Repository files navigation

Multipart_form

multipart_form is a little library which allows to parse and generate the body of an HTTP request with several parts. The library wants to be agnostic to the underlying HTTP implementation used. As far as the HTTP implementation is able to give you a stream of the body and the Content-Type value, you are able use multipart_form.

multipart_form is specially designed to stream the process to parse or emit a multipart/form-data body.

For example, if you want to upload a file, with others implementations, you are mainly limited by the memory consumption. If you want to upload a file of 4 Go for example, you need 4 Go in memory...

multipart_form wants to pass to a /stream/ as soon as it can parts. The best example is available with multipart_form.lwt:

val stream :
  ?bounds:int ->
  ?identify:(Multipart_form.Header.t -> 'id) ->
  string Lwt_stream.t ->
  Multipart_form.Content_type.t ->
  [ `Parse of ('id Multipart_form.t, [> `Msg of string ]) result Lwt.t ]
  * ('id * Multipart_form.Header.t * string Lwt_stream.t) Lwt_stream.t

With such function, the user is able to pass a stream of the body (which can be directly connected to the read syscall). Then, the function return a stream of parts and a promise of the end of the parsing. By this way, the user can concurrently execute both:

val save_into_a_file : filename:string -> string Lwt_stream.t -> unit Lwt.t
val random_unique_filename : unit -> string

let request_handler content_type body =
  let identify _ = random_unique_filename () in
  let `Parse th, stream = stream ~identify body content_type in
  let rec saves () = Lwt_stream.get stream >>= function
    | None -> Lwt.return_unit
    | Some (filename, _hdr, stream) ->
      save_into_a_file ~filename stream >>= saves in
  Lwt.both th (saves ()) >>= fun (res, ()) ->
  Lwt.return res

Such code saves parts into files and it runs concurrently with the parsing th. /streams/ are bounded (see Lwt_stream.create_bounded). So, if one is full, we enforce lwt to execute save_into_a_file to consume it. By this way, we keep a stable usage of memories.

Agnostic to the scheduler

Even if multipart_form.lwt is easy to use, the distribution comes with a lower level of abstraction without lwt. By this way, the user is able to extend multipart_form with async or something else if it want.

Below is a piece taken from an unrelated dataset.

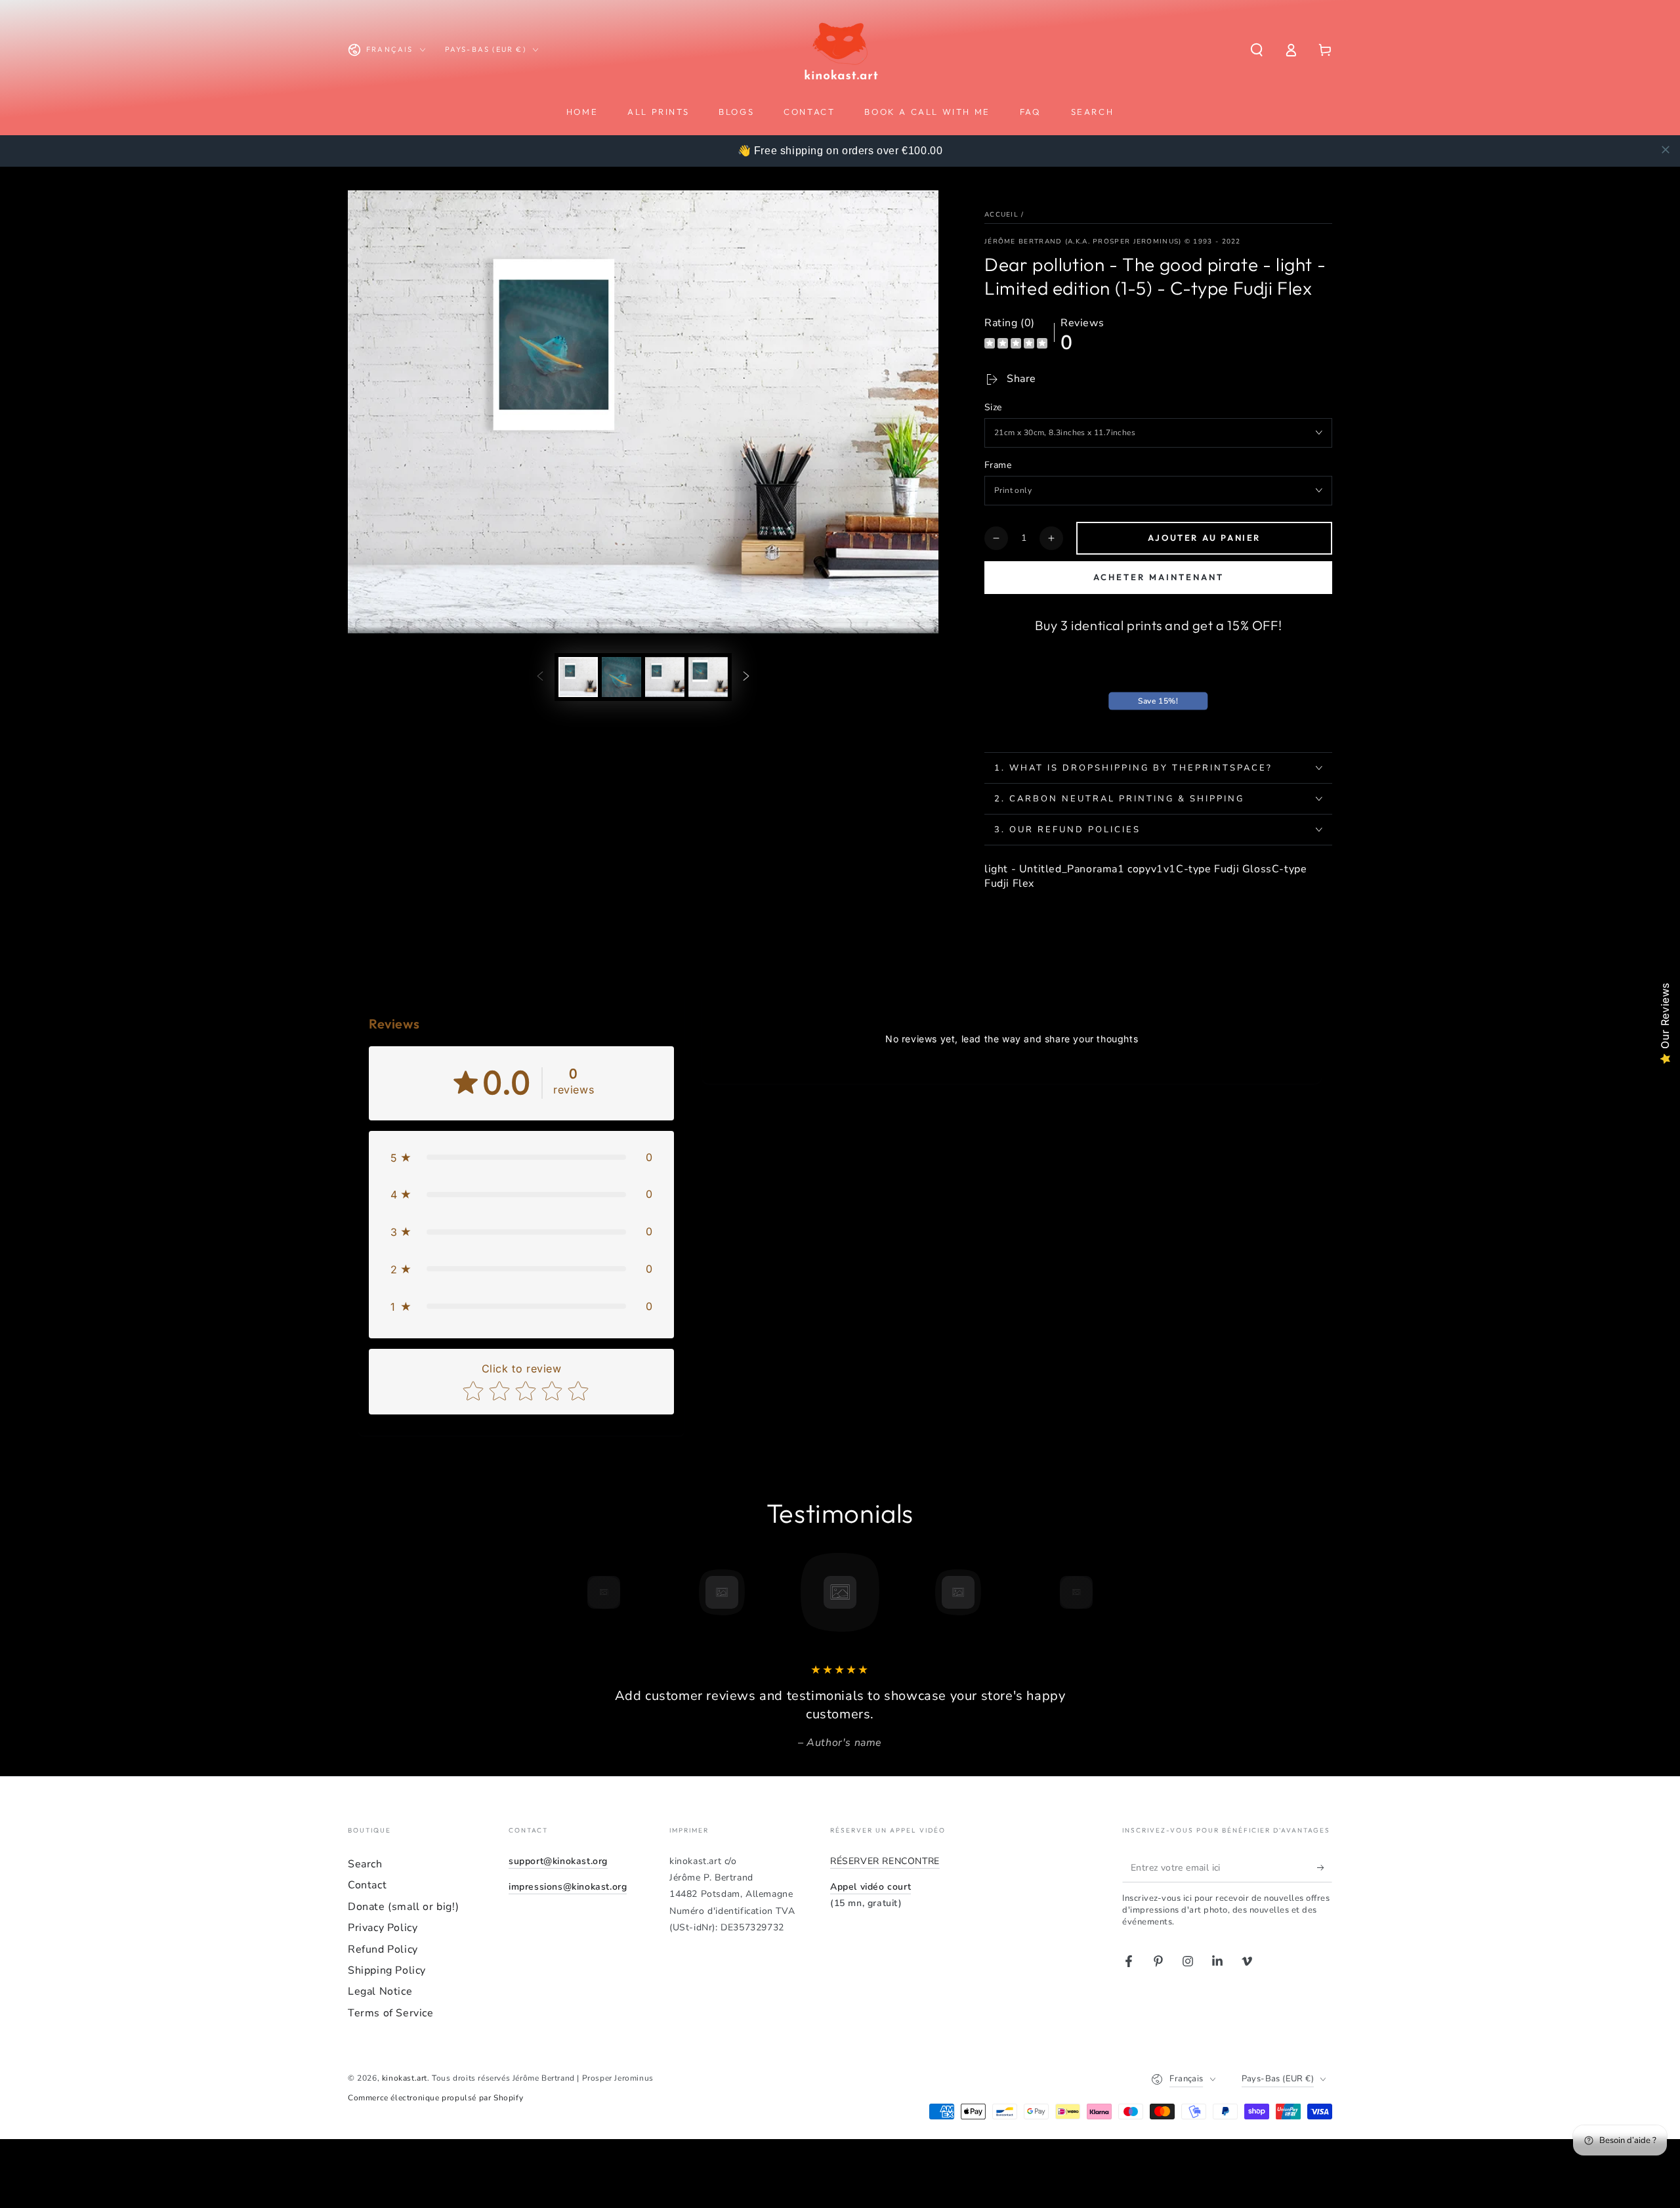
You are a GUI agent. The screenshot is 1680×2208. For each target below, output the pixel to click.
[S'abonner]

The lower-level of the API provides multiples functions to help to user to manipulate the result:

type 'id t =
  | Leaf of 'id elt
  | Multipart of 'id t option list elt
and 'id elt = { header : Header.t; body : 'id }

val map : ('a -> 'b) -> 'a t -> 'b t
val flatten : 'a t -> 'a elt list

An encoder

The library is able to generate a multipart/form-data if you wants. You can create several parts which contain a stream of their bodies. Then, you are able to compose these parts into one a single multipart object. Finally, multipart_form is able to produce a stream:

val stream_of_string : string -> (string * int * int) stream
val stream_of_file : string -> (string * int * int) stream
val rng : int -> string

let part0 = part
  ~encoding:`Base64
  ~disposition:(Content_disposition.v ~filename:"image.png" ~kind:`Attachment "my-image"
  (stream_of_file "image.png")

let part1 = part
  ~disposition:(Content_disposition.v ~kind:`Inline "my-text"
  (stream_of_string "My super image!")

let contents = multipart ~rng [ part0; part1 ]

let rec to_output stream oc = match stream () with
  | Some (str, off, len) ->
    output_substring oc str off len ; to_output stream oc
  | None -> ()

let () = to_output (to_stream contents) stdout